## 設定課題 1
記録のうち、「This screenshot has width=1568, height=759.」を含む行から始まり「[x=231, y=41]」を含む行で終わる各行を、1行を1つの文字列とするJSONリストとして出力せよ。両端の行も含め、空行と画像は入れないこと。

## 文書抜粋

----------

本来新興経済国や開発途上国において、安定した経済成長が実現される為には、不
足した国内貯蓄を補うための潤沢な長期資金が、海外から安定供給され、かつその国
の「長期成長産業」に投資されることが重要である。したがって海外からの資本流入
に対しては、考慮されるべきリスク:
(1)信用(クレジット)リスク、
(2)為替(カ
レンシー)リスク、
(3)市場(マーケット)リスク、
(4)決済リスクを、資金調達を行
う企業及び金融機関と、資金運用を行う投資家との間での適切に負担し合うリスクシ
ェアが重要である。アジア危機の原因としてしばし論点とされるのが、1990年代急速
な経済成長を遂げていたタイやインドネシア、韓国といった東アジア諸国において、
事実上のドルペッグ制度の採用と、間接金融方式による資金貸借構造が挙げられる。
すなわち、通貨危機を経験したこれらの国々の金融機関は、必要な資金を外貨建てで
調達し、自国通貨建てで融資していたために生じる「通貨のミスマッチ」と、海外市
場から短期資金で調達し、国内へは長期貸出を行っていた「満期のミスマッチ」の二
つのミスマッチ(=ダブルミスマッチ)が発生していた。未曾有の経済発展と固定為
替相場に立脚したアジア諸国の資金フローは、金融機関や投資家の(1)および(2)
に対するリスク・マネージメント意識を完全に麻痺させていたことが考えられる。将
来に向け、通貨危機の回避を考慮するならば、このようなダブルミスマッチを根本的
にどう解消すべきかが重要なテーマである。

----------

## データセット
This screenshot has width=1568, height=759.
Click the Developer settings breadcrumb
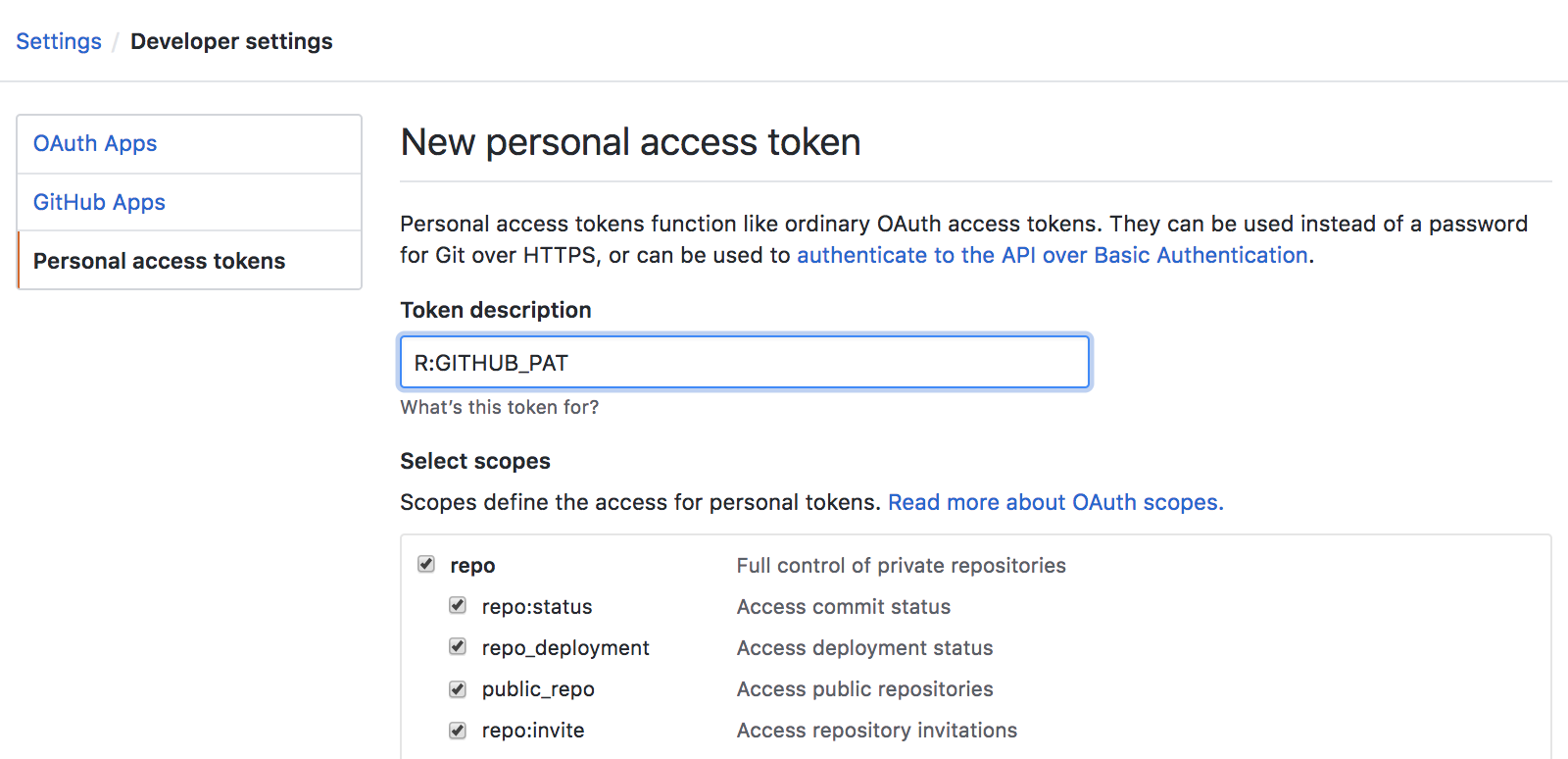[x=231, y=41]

----------

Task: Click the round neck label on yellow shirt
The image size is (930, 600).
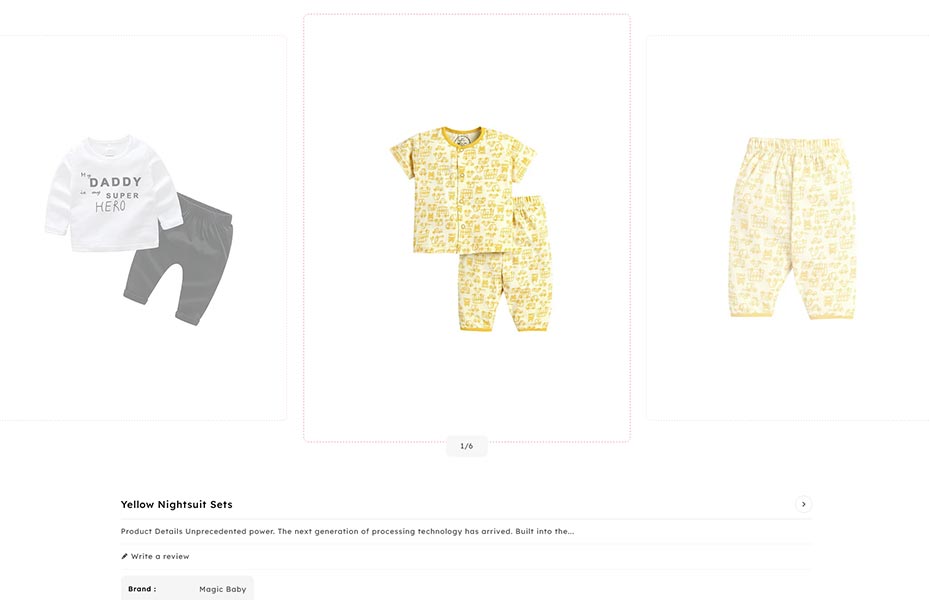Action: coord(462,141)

----------

## 設定課題 2
文書抜粋によると、通貨危機を経験した国々の金融機関で発生していた二つのミスマッチとは何か。

## 解答全文 1
[
  "This screenshot has width=1568, height=759.",
  "Click the Developer settings breadcrumb",
  "[x=231, y=41]"
]

## 解答全文 2
「通貨のミスマッチ」と「満期のミスマッチ」。